» Instruction
Update the rows in the stretch from the line containing "Task: Enable the" through the line containing "coord(151,18)" by replacing "screenshot" with "screen capture" and leaving everything else unchanged. Give back only those lines.

» Task inputs
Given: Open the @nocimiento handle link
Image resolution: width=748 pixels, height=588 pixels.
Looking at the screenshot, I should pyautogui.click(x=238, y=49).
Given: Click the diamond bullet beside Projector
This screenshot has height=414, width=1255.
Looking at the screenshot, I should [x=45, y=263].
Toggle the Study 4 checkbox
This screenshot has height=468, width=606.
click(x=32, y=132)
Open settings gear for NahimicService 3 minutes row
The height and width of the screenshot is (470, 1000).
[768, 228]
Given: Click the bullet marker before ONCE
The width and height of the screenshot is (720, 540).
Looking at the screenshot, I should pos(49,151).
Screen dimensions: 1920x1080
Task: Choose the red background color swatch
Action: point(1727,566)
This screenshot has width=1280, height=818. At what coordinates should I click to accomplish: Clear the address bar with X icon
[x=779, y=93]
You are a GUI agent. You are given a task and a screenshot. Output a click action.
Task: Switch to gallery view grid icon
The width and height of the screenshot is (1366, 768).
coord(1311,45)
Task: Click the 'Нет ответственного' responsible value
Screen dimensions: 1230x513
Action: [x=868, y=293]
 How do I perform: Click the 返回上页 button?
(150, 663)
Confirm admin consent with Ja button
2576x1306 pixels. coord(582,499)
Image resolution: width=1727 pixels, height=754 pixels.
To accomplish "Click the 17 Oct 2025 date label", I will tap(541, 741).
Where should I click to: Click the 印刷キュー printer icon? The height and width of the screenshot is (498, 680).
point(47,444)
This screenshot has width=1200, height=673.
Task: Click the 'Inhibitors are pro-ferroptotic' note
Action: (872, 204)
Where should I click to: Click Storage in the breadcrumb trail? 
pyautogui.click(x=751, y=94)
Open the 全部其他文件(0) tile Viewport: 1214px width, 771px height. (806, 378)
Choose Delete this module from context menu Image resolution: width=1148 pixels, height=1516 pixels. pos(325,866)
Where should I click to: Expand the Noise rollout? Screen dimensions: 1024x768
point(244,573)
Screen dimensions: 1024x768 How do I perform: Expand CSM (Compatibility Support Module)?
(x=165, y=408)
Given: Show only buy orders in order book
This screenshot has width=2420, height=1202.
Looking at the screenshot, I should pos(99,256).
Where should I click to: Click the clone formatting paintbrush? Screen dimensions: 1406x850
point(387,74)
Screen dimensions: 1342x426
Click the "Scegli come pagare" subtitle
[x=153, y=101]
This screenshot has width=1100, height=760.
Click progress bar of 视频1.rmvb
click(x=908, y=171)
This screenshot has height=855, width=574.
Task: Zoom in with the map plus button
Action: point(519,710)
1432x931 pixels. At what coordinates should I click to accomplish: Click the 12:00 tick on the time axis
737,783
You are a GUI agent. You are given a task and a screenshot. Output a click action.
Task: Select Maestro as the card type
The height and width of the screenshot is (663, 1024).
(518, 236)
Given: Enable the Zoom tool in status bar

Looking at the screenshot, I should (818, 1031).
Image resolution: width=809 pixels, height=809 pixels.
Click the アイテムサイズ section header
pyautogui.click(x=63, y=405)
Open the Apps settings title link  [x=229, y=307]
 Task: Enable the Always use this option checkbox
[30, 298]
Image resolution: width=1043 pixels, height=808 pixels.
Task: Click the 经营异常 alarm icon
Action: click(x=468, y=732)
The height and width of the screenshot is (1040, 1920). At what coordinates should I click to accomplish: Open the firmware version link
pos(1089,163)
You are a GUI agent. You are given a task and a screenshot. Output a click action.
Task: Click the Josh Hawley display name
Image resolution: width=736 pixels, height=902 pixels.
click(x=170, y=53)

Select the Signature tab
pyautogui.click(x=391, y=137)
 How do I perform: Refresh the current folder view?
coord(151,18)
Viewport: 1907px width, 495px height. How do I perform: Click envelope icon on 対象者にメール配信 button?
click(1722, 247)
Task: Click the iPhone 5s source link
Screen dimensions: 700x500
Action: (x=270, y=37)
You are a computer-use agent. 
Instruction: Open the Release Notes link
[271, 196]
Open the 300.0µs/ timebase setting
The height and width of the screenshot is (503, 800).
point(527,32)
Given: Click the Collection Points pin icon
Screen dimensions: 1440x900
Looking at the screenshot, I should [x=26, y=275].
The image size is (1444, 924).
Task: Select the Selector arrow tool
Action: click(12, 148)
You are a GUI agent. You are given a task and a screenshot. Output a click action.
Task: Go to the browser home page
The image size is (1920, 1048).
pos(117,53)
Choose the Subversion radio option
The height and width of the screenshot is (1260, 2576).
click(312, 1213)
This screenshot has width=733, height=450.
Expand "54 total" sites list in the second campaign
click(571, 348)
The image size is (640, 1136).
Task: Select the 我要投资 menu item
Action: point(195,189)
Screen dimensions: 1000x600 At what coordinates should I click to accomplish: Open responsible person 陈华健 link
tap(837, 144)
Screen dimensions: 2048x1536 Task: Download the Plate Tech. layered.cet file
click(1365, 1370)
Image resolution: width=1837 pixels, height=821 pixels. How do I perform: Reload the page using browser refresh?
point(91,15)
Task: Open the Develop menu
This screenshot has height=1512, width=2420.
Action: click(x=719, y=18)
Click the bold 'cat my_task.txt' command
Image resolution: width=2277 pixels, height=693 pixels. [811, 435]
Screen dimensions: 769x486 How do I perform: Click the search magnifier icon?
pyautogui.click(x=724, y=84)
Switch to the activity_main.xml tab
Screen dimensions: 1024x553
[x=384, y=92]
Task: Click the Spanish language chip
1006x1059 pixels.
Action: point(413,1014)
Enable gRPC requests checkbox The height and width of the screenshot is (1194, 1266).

» Exercise result
 Task: Enable the Always use this option checkbox
[30, 298]
Image resolution: width=1043 pixels, height=808 pixels.
Task: Click the 经营异常 alarm icon
Action: click(x=468, y=732)
The height and width of the screen capture is (1040, 1920). At what coordinates should I click to accomplish: Open the firmware version link
pos(1089,163)
You are a GUI agent. You are given a task and a screen capture. Output a click action.
Task: Click the Josh Hawley display name
Image resolution: width=736 pixels, height=902 pixels.
click(x=170, y=53)

Select the Signature tab
pyautogui.click(x=391, y=137)
 How do I perform: Refresh the current folder view?
coord(151,18)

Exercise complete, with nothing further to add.